Mitocheck is the name of a molecular biology online database that was created by the same consortium. Funding was provided under the European Sixth Framework Programme for Research and Technological Development (FP6, 2002-2006 ). Mitocheck provides experimental data in the form of videos and graphics available that were recovered from the culture changes in HeLa cells. One goal is to retain the phenotypic characteristics of cell division (mitosis ) of Loss -of-function mutations in this cell line for each gene in the human genome, into categories and so the possible function of each gene product (protein) in cell division to determine. The usually carried out for individual genes work steps have been automated in this project and parallelization, which is a novelty in such projects. By Mitocheck unknown genes of cell division were initially 600 partially pre- assigned and are identified in a follow-up project 100 protein complexes.

Standard experiment

To determine the function of a gene product in HeLa cells during cell division, first the respective gene " sedated ". This is done by adding appropriate siRNA for cell culture. It is stored in the ideal case, each mRNA molecule of which is transcribed from the gene and prevents further translation. Thus there is no or very little corresponding protein. This protein is normally an important function during cell division, one can see this in the consideration of dividing cells in a microscope, especially when histones of the cell were stained with GFP. Lack of enzymes or structural proteins can lead to altered flow or complete defect in cell division.

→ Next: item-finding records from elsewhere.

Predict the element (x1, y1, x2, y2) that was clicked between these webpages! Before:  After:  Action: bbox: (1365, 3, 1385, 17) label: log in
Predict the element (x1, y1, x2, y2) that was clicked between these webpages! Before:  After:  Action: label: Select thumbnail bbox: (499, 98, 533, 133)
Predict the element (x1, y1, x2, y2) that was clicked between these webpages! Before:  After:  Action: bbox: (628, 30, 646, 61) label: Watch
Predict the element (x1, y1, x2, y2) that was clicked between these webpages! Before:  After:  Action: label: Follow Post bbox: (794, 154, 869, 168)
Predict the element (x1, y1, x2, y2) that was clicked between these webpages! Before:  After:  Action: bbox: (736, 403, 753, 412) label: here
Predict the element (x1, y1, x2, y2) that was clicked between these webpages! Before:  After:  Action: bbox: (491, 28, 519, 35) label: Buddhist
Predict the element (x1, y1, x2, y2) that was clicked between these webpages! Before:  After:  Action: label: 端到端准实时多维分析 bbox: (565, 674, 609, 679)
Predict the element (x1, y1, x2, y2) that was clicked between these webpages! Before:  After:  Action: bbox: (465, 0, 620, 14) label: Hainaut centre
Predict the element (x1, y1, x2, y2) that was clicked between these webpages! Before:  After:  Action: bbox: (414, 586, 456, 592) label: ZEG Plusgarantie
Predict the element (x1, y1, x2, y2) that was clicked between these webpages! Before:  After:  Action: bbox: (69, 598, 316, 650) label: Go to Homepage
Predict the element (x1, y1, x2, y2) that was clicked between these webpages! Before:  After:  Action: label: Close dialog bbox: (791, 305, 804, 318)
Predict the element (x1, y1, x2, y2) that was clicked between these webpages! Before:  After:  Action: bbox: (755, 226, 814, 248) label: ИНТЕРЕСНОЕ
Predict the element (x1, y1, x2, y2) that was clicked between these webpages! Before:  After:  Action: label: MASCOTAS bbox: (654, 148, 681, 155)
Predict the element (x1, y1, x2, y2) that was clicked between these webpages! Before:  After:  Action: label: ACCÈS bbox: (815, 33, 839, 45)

Automation and parallelization

As part of the project Mitocheck several automation steps were first designed and initially tested in a pilot project with 49 genes.

RNA interference microarrays

The microarray technology allows to perform hundreds of experiments simultaneously. The Mitocheck project used self-generated RNA interference microarrays, where previously automatically synthesized siRNA were fixed positions on the individual ( delimited from one another ) and then covered with the cell culture. Hereinafter the siRNA diffuses into the cells and binds to the appropriate mRNA.

Time-lapse microscopy

To follow all the steps of cell division, it is apparently necessary to observe the cells at least one cell division period is long. Not only to automate this process, but also to parallelize Mitocheck developed a fluorescence microscope, which was able to map the positions of several hundred to a microarray in each case at an interval of several minutes. The individual images of each position result in a time-lapse recording of the event. This is sufficient to determine changes from the norm and into categories.

Image processing by machine learning

To automate the image processing, put the Mitocheck project a methods that are commonly referred to as machine learning. Here were three problems to solve: the localization of individual chromosomes by means of a locally adaptive thresholding, morphological classification of chromosomes using previously manually trained support vector machines, and unsupervised phenotypic classification of the entire time-lapse recording by cluster analysis.


The decommissioning of about 21,000 genes produced approximately 190,000 time-lapse videos showing the 19 million cell divisions. Below 1.9 billion cell nuclei were classified. A total of 1,249 genes resulted in a deviation in cell division. To eliminate false positives, a second run was carried out with 1,128 of these genes and modified siRNA, which eventually resulted in 572 genes that showed consistent results.